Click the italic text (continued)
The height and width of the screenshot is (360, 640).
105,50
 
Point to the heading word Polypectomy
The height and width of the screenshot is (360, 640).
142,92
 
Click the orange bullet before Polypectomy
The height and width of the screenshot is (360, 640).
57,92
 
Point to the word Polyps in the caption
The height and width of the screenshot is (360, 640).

→ **Instruction**
Revise the entries above so that "Point to" becomes "Select" wherever it occurs, keeping every other word as it stands.

→ **Full solution**
Click the italic text (continued)
The height and width of the screenshot is (360, 640).
105,50
 
Select the heading word Polypectomy
The height and width of the screenshot is (360, 640).
142,92
 
Click the orange bullet before Polypectomy
The height and width of the screenshot is (360, 640).
57,92
 
Select the word Polyps in the caption
The height and width of the screenshot is (360, 640).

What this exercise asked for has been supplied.